RECORD EXCERPTS:

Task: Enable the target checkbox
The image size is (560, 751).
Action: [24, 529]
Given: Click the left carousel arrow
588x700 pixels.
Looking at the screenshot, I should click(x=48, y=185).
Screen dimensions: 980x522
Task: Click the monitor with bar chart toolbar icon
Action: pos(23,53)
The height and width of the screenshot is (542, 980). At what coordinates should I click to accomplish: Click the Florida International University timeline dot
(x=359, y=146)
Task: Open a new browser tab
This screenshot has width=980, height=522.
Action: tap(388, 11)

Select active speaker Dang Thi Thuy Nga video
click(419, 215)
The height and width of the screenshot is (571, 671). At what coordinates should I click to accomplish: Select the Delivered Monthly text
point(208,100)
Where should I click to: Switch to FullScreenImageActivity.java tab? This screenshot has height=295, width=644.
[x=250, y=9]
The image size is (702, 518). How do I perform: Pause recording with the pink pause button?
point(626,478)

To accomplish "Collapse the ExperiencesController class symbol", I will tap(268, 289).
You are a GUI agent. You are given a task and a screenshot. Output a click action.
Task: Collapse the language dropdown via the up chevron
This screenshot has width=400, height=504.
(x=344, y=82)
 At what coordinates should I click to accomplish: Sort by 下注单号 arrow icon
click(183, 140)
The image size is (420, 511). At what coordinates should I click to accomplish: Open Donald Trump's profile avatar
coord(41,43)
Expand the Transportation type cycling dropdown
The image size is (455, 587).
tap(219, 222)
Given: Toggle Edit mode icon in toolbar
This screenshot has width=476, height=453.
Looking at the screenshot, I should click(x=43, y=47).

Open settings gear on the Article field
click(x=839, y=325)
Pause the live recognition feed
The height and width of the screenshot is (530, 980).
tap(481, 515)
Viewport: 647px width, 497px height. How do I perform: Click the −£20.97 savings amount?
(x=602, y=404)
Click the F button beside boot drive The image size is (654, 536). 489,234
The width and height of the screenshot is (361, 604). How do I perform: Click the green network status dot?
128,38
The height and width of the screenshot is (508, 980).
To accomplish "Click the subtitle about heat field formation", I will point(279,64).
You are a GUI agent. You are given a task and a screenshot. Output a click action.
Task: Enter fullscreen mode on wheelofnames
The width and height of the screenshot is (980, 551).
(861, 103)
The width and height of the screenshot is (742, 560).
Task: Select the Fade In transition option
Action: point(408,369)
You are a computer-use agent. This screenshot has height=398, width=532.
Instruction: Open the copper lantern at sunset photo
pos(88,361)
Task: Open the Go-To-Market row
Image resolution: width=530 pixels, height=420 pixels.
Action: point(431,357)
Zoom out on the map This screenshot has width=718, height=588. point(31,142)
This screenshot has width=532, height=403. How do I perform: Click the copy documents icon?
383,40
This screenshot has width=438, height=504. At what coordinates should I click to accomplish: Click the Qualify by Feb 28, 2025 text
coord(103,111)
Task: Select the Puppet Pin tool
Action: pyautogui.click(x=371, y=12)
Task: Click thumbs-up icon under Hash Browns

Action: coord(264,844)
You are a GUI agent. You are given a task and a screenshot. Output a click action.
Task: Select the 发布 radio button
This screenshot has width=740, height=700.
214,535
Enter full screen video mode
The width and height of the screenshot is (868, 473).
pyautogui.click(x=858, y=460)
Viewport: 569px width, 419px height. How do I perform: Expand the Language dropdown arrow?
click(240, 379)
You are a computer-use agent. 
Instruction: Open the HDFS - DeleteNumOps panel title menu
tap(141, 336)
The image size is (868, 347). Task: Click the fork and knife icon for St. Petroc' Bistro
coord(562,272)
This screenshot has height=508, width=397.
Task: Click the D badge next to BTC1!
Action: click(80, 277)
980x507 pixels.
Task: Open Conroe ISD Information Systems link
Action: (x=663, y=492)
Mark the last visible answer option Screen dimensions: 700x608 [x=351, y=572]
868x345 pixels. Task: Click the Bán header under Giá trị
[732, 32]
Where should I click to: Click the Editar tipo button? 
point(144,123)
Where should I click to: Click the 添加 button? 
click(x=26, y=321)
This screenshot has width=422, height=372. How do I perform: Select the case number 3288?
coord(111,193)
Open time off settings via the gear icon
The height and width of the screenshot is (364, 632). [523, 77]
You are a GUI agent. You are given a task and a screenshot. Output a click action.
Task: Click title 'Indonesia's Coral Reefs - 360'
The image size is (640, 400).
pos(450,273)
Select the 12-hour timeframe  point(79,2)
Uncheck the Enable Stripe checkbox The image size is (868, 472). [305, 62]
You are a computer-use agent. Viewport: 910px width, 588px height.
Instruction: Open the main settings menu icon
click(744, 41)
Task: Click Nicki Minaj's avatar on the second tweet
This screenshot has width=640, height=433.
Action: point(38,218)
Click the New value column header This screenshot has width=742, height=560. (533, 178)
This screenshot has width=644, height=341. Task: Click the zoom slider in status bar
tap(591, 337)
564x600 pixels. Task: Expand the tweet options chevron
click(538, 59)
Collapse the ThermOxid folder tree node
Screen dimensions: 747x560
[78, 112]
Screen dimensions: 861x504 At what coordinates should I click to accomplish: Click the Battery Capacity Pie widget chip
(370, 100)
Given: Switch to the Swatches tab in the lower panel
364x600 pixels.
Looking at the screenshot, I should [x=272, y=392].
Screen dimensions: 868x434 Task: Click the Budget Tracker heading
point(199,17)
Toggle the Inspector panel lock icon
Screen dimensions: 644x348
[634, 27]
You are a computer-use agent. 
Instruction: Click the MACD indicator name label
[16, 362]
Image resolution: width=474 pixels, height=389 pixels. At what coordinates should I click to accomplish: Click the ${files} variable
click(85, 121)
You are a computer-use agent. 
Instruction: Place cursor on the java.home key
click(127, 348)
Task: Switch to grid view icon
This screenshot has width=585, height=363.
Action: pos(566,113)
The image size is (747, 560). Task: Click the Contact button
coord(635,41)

WHAT IS REQUIRED: Beginning with the line that has "The image size is (702, 518)." and ending with the line that has "Click the F button", set down the lines above exactly and include no others.

SOLUTION:
The image size is (702, 518). How do I perform: Pause recording with the pink pause button?
point(626,478)

To accomplish "Collapse the ExperiencesController class symbol", I will tap(268, 289).
You are a GUI agent. You are given a task and a screenshot. Output a click action.
Task: Collapse the language dropdown via the up chevron
This screenshot has width=400, height=504.
(x=344, y=82)
 At what coordinates should I click to accomplish: Sort by 下注单号 arrow icon
click(183, 140)
The image size is (420, 511). At what coordinates should I click to accomplish: Open Donald Trump's profile avatar
coord(41,43)
Expand the Transportation type cycling dropdown
The image size is (455, 587).
tap(219, 222)
Given: Toggle Edit mode icon in toolbar
This screenshot has width=476, height=453.
Looking at the screenshot, I should click(x=43, y=47).

Open settings gear on the Article field
click(x=839, y=325)
Pause the live recognition feed
The height and width of the screenshot is (530, 980).
tap(481, 515)
Viewport: 647px width, 497px height. How do I perform: Click the −£20.97 savings amount?
(x=602, y=404)
Click the F button beside boot drive The image size is (654, 536). 489,234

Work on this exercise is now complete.